_EXCERPT PROVIDED_
Let me tell you what happened here last night. The Raptors picked up where they left off against Philly: not scoring the ball, except that this was much worse and they shot 18% in the first quarter and were held to under 20 points again for the fifth straight quarter. This was a quarter where Avery Bradley did a Gary Payton on DeMar DeRozan; with no Andrea Bargnani or Jose Calderon in the lineup, and DeRozan shying away from doing any real work, the Raptors managed to go scoreless for 9:03 of the first.
The score at the end of one was 20-13 Celtics and might make you think this was a defensive affair. False! Although Boston did show a panache in their defending – Bradley in particular – this portion of the evening can best be qualified as very Kevin O’Neilly.
The Raptors were so poor that Boston decided that they’d take it easy some and started playing their bench, especially since they were starting a B2B2B. It worked for a while as the Raptors remained at arms length, with much help from good folks such as James Johnson and Alan Andersen. The latter attempting things that can only work in the D-League, and the former dispensing a level of effort that, given his fringe NBA status, bordered on audacity.
Linas Kleiza’s two spot-up threes kept the Raptors in it, along with – as has been the case this year – a respectable level of defense that can be directly attributed to Dwane Casey. This reminded me to ask Colangelo next time I see him just why he kept that hack Triano in charge for three years, thereby pretty much wasting that time.
Halftime came with the Raptors down 36-30 which was a small miracle. The Celtics’ hadn’t been able to put the Raptors away, and when the home team were on the ropes, the Celtics missed some key back-breaker threes, a couple by Mikael Pietrus.
One expected the Celtics to come out and tidy things up at the start of the third, and the Raptors to recede into further dire. False! It was the Celtics who drifted further towards the perimeter and the Raptors who started to knock their looks down, all the while getting to the line. Here’s the 3Q shot chart:
DeRozan had 13 of his 22 in the third quarter, where he also went 6-6 from the line (13-13 FT overall) and finally made Bradley pay for playing him too tight. Amir Johnson also played some intelligent defense on Garnett by using his feet well, forcing KG to fade on his jumper. The Celtics struggled to run their offense around Garnett, which they were making a concerted effort towards doing. The unlikely events of Pierce misfiring and Alan Andersen hitting had the Raptors surprise Boston 27-11 in the third, and they took a 57-47 lead into the fourth against the NBA’s hottest team.

(Saved entries)
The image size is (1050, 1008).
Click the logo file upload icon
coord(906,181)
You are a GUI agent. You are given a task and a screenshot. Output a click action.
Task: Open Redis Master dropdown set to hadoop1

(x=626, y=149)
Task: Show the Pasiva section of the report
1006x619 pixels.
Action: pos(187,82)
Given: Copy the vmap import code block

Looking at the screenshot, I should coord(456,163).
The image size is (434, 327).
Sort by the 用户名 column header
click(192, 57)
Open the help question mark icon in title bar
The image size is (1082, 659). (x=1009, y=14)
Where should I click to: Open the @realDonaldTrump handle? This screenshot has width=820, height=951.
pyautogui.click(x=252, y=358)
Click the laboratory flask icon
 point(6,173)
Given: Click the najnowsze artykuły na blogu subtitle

_TASKS AND EXERCISES_
1 > Repeat the passage of the Raptors–Celtics recap from "Let me tell" to "of the first." word for word.
2 > Write what comes next in the Raptors–Celtics recap, picking up after its final sentence.

_ANSWERS FOR THIS EXERCISE_
1 >
Let me tell you what happened here last night. The Raptors picked up where they left off against Philly: not scoring the ball, except that this was much worse and they shot 18% in the first quarter and were held to under 20 points again for the fifth straight quarter. This was a quarter where Avery Bradley did a Gary Payton on DeMar DeRozan; with no Andrea Bargnani or Jose Calderon in the lineup, and DeRozan shying away from doing any real work, the Raptors managed to go scoreless for 9:03 of the first.

2 >
The fourth was all about scrubs getting up and residents of Tank City pulling their hair out. Justin Dentmon and Alan Andersen combined for 11 points in the first six minutes of the fourth quarter, extending the Raptors lead to 15. Four of these coming on a Andersen four-point play. It was probably at this point that the Celtics noticed the scoreline and realized that was started off as a night which promised fourth quarter rest, had just turned into a 15 point hole.
Boston extended their defense and the Raptors broke the initial traps well, but the offense wasn’t able to regroup once in the frontcourt and it resulted in low-quality movement and shots. Boston edged to within eight with 1:28 left; still a very safe lead you’re thinking. False! A turnover and a missed Kleiza three had the Celtics go on a 7-0 run to slice the lead to one with 38 seconds left.
At this juncture the game is setup for the Raptors missing their look, the Celtics rebounding, and that bastard Paul Pierce hitting the game winner as time expires. False!
Let’s pause and talk about offense. It hasn’t been great this season, 25th in the league in fact. What that stat doesn’t show is that the Raptors have been getting some very crisp movement all season, especially in key possessions. The talent to translate that execution into points isn’t here, but let that not gloss over the fact that there’s something of substance when Casey has to draw up a play.
We saw that substance last night when Amir Johnson and Andersen completely cleared out Rajon Rondo, allowing DeRozan to get to the wing and forcing Garnett to help. Credit to DeRozan for catching Garnett’s bad angle and taking it to the rim. Two FTs and two points. The Raptors scored their last ten points on FTs which healed some of the wounds inflicted by that loss in Chicago where we missed three down the stretch to lose it.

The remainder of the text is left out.